In the final part of this series, we will test the performance of the four parsers, in a scenario emulating the batch analysis of sequencing data. We will use the sample fastq file 3_OHara_S2_rbcLa_2019_minq7.fastq from https://zenodo.org/record/3736457. This is a 35MB file of 21791 long sequences for a nanopore experiment. Download the data and save them to a directory in your hard disk. Then use the following bash time_fastq2a_shell.txt (change the extension to .sh before running!) to process this file 500 times with each of the four methods : seqtk (C), seqkit (Go), perl - regex (code presented here saved into fastq2a_regex_comp_in_func.pl file) and perl - flag (code presented there saved into the fastq2a_flag.pl file).

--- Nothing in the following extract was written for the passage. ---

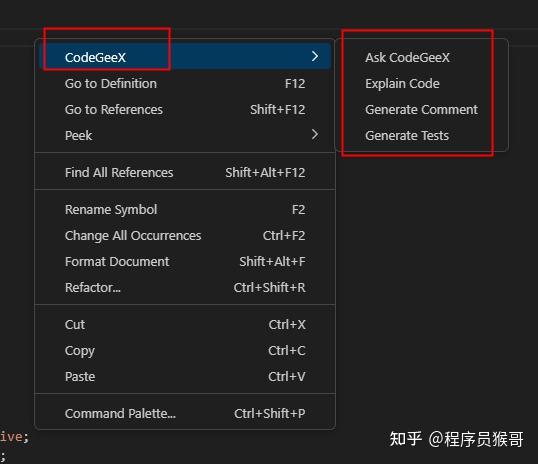Click Find All References
This screenshot has width=538, height=464.
point(185,172)
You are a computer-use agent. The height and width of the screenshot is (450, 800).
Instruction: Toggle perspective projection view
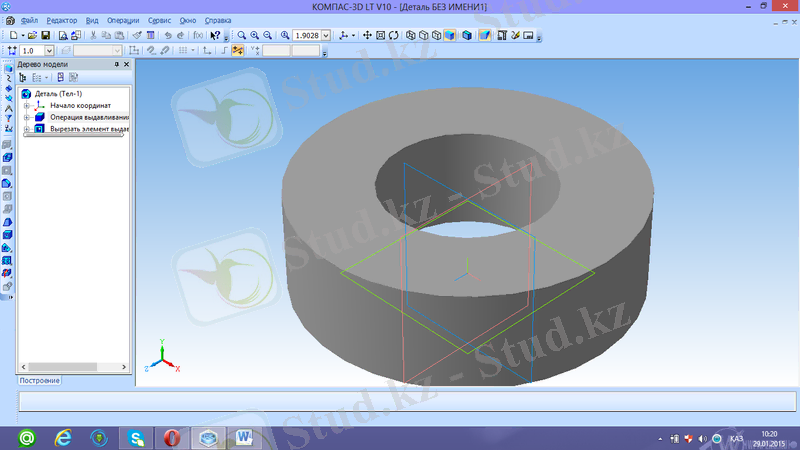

Issue the following from the command line to store the timings as a tab separated file:

./time_fastq2a_shell.sh 2> timing.txt && perl -e 'open(my $fh,"<","timing.txt"); $count = 0; while(<$fh>) {chomp;next unless /real/; $count++;/(\d+\.?\d*)m(\d+\.?\d*)s/;print(($count<=500) ? "seqtk" : ($count>500 && $count<1000) ? "seqkit" : ($count>1000 && $count<=1500) ? "regex" : "flag" ,qq(\t),$1*60+$2,"\n")}' > timing_sec.txt

The statistics of these 500 runs (in seconds) are shown below

 library       Mean         SD
   seqtk 0.08651800 0.05804526
  seqkit 0.10549900 0.02889980
    flag 0.09279242 0.01132046
   regex 0.12050400 0.01370685

and a boxplot is used to show the variability of individual runs:

It should not be surprising that the compiled C library achieves the best (but variable) performance, followed closely by the flag based perl version (slower by 7%), the go library (slower by 22% relative to C) and finally the regex perl version. The variability of the Perl parsers was between 2.5 to ~5 less than those of the compiled languages. One of the benefits of the Perl parsers is that they don't have to output to a file, but can spit the results in the namespaces of other perl applications that perhaps use BioPerl, reducing thus the downstream IO overhead for moving results around.